• **Activity**
Please output exactly the lines that run from the line with "Where should I click to: Toggle" through the final line of the data, inclusive, and nothing more.

Items from a dataset:
________________________
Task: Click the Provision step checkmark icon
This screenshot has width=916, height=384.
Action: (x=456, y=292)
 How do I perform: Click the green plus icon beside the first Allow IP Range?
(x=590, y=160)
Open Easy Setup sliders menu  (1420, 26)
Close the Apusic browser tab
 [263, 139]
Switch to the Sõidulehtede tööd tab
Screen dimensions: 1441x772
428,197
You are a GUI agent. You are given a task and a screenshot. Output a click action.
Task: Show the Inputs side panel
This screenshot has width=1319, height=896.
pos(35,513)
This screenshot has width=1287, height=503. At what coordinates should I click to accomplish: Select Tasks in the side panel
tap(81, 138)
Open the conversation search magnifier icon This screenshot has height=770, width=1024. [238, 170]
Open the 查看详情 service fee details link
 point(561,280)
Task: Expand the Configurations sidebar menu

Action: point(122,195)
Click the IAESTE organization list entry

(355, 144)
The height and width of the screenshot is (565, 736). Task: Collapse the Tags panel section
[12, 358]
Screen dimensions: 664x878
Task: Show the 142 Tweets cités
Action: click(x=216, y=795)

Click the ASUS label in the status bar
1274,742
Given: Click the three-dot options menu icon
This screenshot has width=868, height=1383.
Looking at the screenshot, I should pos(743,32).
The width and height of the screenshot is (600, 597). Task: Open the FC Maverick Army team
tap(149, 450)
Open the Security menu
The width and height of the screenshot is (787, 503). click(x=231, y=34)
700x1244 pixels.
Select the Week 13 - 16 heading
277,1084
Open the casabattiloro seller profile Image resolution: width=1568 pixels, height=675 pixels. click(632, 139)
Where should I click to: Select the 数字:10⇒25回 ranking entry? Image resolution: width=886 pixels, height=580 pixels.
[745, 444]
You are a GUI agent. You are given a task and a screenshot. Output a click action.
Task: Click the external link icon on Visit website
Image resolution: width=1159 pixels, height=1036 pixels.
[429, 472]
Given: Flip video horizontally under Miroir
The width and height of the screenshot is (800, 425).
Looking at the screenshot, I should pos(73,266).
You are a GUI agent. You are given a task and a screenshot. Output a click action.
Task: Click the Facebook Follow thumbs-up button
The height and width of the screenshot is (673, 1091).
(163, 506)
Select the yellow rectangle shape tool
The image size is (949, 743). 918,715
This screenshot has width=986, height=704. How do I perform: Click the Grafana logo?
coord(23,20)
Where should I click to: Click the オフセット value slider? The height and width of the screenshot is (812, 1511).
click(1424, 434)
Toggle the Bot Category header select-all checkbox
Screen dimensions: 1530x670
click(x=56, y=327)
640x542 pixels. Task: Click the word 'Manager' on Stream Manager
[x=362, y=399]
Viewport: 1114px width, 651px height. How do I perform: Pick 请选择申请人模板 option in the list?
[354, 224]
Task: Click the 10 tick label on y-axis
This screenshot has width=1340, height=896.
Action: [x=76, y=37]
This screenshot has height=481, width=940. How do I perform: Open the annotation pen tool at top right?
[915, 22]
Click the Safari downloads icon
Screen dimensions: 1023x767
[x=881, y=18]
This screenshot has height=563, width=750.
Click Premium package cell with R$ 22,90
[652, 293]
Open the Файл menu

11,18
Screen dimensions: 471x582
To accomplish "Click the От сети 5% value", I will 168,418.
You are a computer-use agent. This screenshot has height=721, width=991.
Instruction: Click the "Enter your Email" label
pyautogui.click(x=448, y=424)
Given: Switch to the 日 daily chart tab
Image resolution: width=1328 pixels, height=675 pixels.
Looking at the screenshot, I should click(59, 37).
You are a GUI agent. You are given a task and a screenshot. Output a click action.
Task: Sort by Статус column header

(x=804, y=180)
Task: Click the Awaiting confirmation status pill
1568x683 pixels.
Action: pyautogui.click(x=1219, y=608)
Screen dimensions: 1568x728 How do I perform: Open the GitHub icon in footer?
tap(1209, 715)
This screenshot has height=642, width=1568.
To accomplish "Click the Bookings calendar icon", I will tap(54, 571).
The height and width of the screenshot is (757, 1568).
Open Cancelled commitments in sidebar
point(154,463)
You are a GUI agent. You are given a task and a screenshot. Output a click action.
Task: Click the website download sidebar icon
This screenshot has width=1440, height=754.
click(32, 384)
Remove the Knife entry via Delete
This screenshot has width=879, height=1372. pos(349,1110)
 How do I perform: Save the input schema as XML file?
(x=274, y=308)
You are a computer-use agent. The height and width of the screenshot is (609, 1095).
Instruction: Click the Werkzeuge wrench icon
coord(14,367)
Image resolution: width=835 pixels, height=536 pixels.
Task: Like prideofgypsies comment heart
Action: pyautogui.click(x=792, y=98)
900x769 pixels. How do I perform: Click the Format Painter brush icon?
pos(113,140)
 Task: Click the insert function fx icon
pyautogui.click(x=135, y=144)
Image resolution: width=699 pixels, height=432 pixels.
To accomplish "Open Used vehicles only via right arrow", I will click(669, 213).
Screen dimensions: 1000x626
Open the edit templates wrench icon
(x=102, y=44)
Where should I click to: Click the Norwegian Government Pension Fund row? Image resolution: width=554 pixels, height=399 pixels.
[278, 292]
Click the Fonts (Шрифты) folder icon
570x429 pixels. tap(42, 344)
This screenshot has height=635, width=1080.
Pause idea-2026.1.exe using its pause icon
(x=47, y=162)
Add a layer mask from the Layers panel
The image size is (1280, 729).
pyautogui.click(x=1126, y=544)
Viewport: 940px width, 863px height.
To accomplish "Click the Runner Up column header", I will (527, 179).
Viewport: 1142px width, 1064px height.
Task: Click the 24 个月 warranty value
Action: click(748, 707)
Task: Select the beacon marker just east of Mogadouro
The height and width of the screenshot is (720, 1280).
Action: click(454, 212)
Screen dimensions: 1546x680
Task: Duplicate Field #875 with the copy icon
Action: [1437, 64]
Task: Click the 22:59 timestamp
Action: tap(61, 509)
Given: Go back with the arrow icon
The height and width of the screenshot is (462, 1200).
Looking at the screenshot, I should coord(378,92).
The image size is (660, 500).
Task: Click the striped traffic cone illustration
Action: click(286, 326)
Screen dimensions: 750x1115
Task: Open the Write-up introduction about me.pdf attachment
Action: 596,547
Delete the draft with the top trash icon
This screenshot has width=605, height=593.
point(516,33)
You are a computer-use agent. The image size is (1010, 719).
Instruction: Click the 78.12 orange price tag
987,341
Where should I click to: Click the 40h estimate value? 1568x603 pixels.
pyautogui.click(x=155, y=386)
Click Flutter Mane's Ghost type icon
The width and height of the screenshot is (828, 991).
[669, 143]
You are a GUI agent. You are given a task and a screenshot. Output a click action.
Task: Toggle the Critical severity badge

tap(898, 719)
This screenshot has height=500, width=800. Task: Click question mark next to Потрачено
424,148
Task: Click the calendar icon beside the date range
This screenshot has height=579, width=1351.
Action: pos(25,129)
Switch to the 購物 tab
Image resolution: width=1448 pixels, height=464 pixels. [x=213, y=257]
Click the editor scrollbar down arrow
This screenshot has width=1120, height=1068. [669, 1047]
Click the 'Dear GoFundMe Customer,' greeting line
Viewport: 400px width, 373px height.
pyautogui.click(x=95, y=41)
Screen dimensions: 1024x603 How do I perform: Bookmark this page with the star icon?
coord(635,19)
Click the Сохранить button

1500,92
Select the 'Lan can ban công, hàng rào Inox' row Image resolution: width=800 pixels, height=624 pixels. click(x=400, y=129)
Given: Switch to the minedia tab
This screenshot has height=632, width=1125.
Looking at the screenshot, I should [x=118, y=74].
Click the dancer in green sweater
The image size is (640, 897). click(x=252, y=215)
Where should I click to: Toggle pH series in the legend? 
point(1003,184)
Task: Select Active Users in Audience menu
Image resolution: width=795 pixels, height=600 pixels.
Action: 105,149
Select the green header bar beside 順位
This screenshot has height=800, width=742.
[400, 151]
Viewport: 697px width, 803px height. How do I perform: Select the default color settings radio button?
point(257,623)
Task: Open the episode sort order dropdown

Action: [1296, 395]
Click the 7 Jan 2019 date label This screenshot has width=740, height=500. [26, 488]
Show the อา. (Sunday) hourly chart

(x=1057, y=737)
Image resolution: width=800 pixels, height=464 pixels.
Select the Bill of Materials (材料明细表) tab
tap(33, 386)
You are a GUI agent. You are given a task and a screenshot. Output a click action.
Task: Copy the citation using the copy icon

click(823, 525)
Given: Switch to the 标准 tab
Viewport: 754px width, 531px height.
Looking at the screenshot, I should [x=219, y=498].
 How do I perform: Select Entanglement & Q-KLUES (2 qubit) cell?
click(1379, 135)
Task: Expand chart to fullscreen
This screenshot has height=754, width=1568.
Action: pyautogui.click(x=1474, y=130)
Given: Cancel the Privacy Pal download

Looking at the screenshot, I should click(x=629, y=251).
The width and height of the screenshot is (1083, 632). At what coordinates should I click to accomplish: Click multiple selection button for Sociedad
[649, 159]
________________________
• **Task output**
Where should I click to: Toggle pH series in the legend? 
point(1003,184)
Task: Select Active Users in Audience menu
Image resolution: width=795 pixels, height=600 pixels.
Action: 105,149
Select the green header bar beside 順位
This screenshot has height=800, width=742.
[400, 151]
Viewport: 697px width, 803px height. How do I perform: Select the default color settings radio button?
point(257,623)
Task: Open the episode sort order dropdown

Action: [1296, 395]
Click the 7 Jan 2019 date label This screenshot has width=740, height=500. [26, 488]
Show the อา. (Sunday) hourly chart

(x=1057, y=737)
Image resolution: width=800 pixels, height=464 pixels.
Select the Bill of Materials (材料明细表) tab
tap(33, 386)
You are a GUI agent. You are given a task and a screenshot. Output a click action.
Task: Copy the citation using the copy icon

click(823, 525)
Given: Switch to the 标准 tab
Viewport: 754px width, 531px height.
Looking at the screenshot, I should [x=219, y=498].
 How do I perform: Select Entanglement & Q-KLUES (2 qubit) cell?
click(1379, 135)
Task: Expand chart to fullscreen
This screenshot has height=754, width=1568.
Action: pyautogui.click(x=1474, y=130)
Given: Cancel the Privacy Pal download

Looking at the screenshot, I should click(x=629, y=251).
The width and height of the screenshot is (1083, 632). At what coordinates should I click to accomplish: Click multiple selection button for Sociedad
[649, 159]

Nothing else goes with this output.